▸ DIRECTIVES
A) According to the fsck.xfs email, which mailing list had been cc'd on the thread even though none of its messages reached lore?
B) Please write the next part of the fsck.xfs email, picking up right after its final sentence.

From: "Darrick J. Wong" <djwong@kernel.org>
To: Dave Chinner <david@fromorbit.com>
Cc: Darrick Wong <darrick.wong@oracle.com>,
Srikanth C S <srikanth.c.s@oracle.com>,
"linux-xfs@vger.kernel.org" <linux-xfs@vger.kernel.org>,
Rajesh Sivaramasubramaniom
<rajesh.sivaramasubramaniom@oracle.com>,
Junxiao Bi <junxiao.bi@oracle.com>
Subject: Re: [PATCH] fsck.xfs: mount/umount xfs fs to replay log before running xfs_repair
Date: Tue, 11 Oct 2022 09:08:00 -0700 [thread overview]
Message-ID: <Y0WU4FANNYTKNXzL@magnolia> (raw)
In-Reply-To: <20221011042602.GX3600936@dread.disaster.area>
On Tue, Oct 11, 2022 at 03:26:02PM +1100, Dave Chinner wrote:
> On Mon, Oct 10, 2022 at 05:30:48PM -0700, Darrick J. Wong wrote:
> > On Tue, Oct 11, 2022 at 10:29:32AM +1100, Dave Chinner wrote:
> > > On Mon, Oct 10, 2022 at 03:40:51PM +0000, Darrick Wong wrote:
> > > > LGTM, want to send this to the upstream list to start that discussion?
> >
> > UGH, so I thought this was an internal thread, but it turns out that
> > linux-xfs has been cc'd for a while but none of the messages made it to
> > lore.
> >
> > I'll fill in some missing context below.

▸ PROVIDED INFORMATION
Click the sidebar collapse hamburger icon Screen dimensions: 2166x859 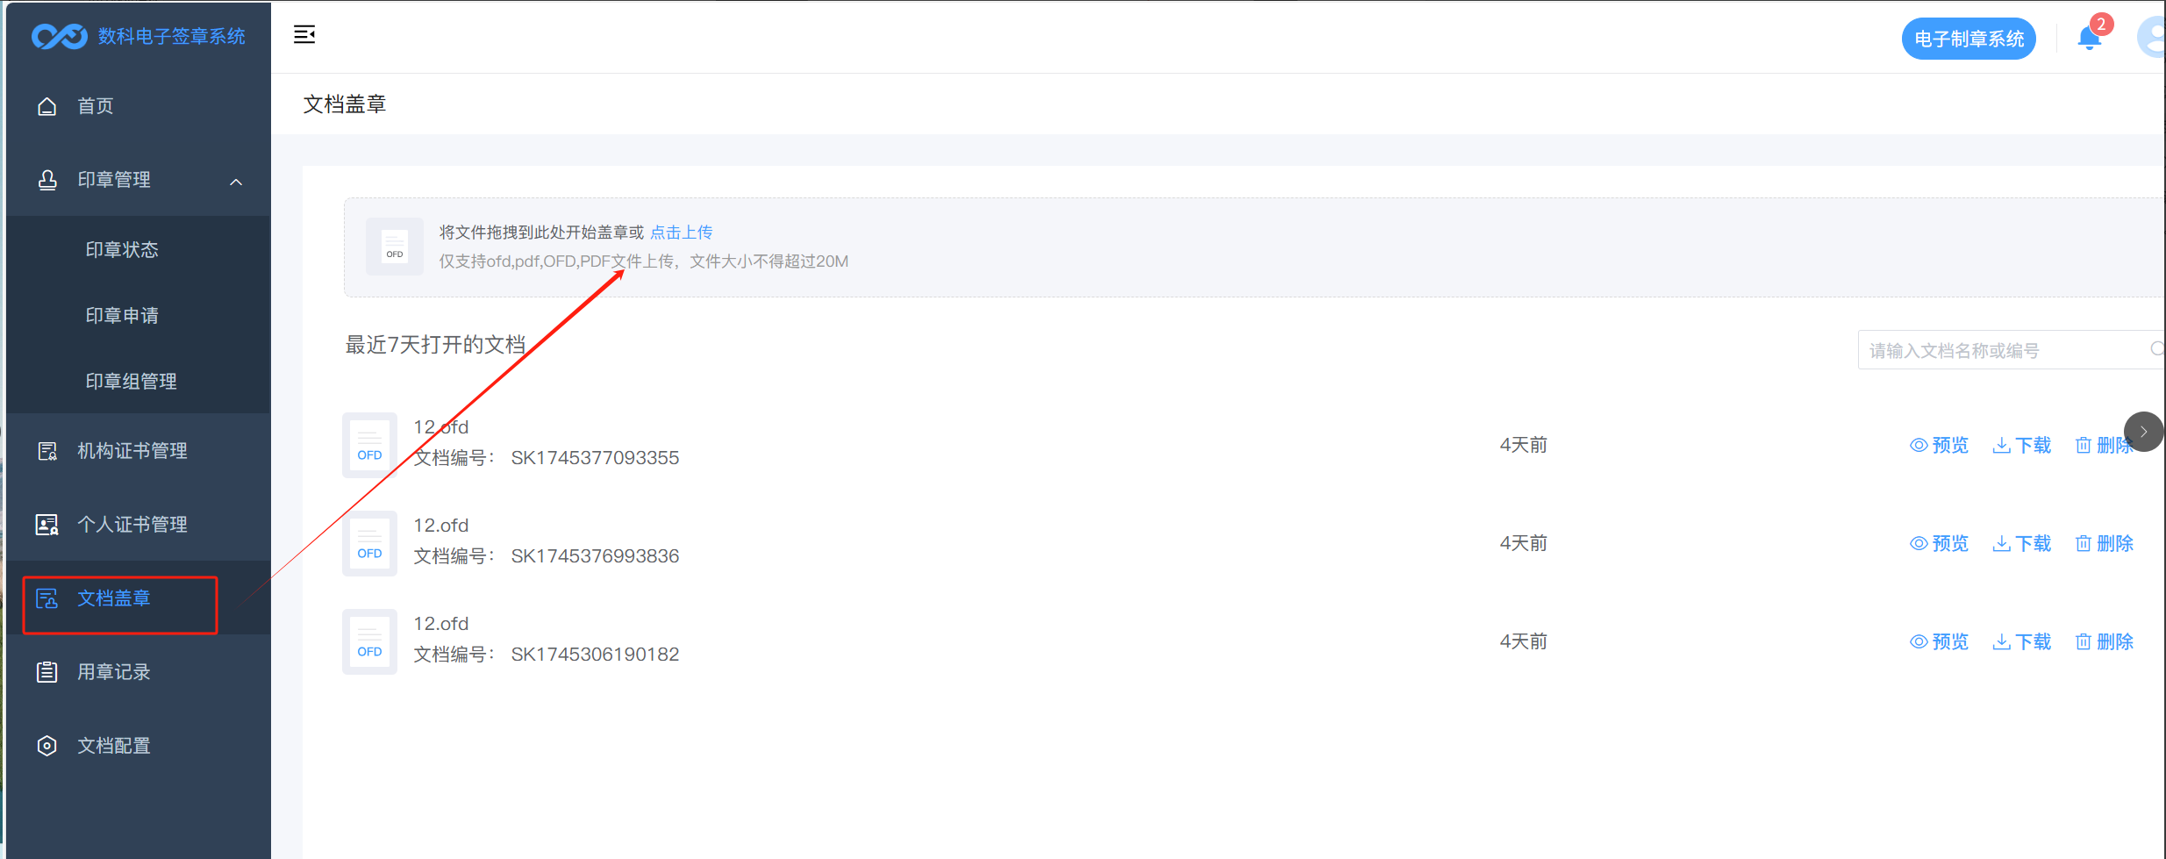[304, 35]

--

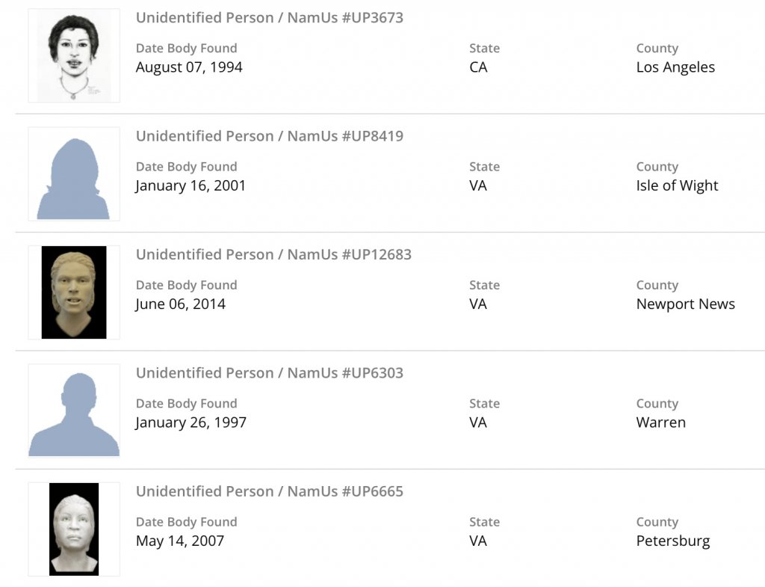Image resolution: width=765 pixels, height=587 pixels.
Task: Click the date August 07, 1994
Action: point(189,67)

▸ FINAL ANSWERS
A) The linux-xfs mailing list (linux-xfs@vger.kernel.org).

B)
> >
> > > > --D
> > > >
> > > > ________________________________________
> > > > From: Srikanth C S <srikanth.c.s@oracle.com>
> > > > Sent: Monday, October 10, 2022 08:24
> > > > To: linux-xfs@vger.kernel.org; Darrick Wong
> > > > Cc: Rajesh Sivaramasubramaniom; Junxiao Bi
> > > > Subject: [PATCH] fsck.xfs: mount/umount xfs fs to replay log before running xfs_repair
> > > >
> > > > fsck.xfs does xfs_repair -e if fsck.mode=force is set. It is
> > > > possible that when the machine crashes, the fs is in inconsistent
> > > > state with the journal log not yet replayed. This can put the
> > > > machine into rescue shell. To address this problem, mount and
> > > > umount the fs before running xfs_repair.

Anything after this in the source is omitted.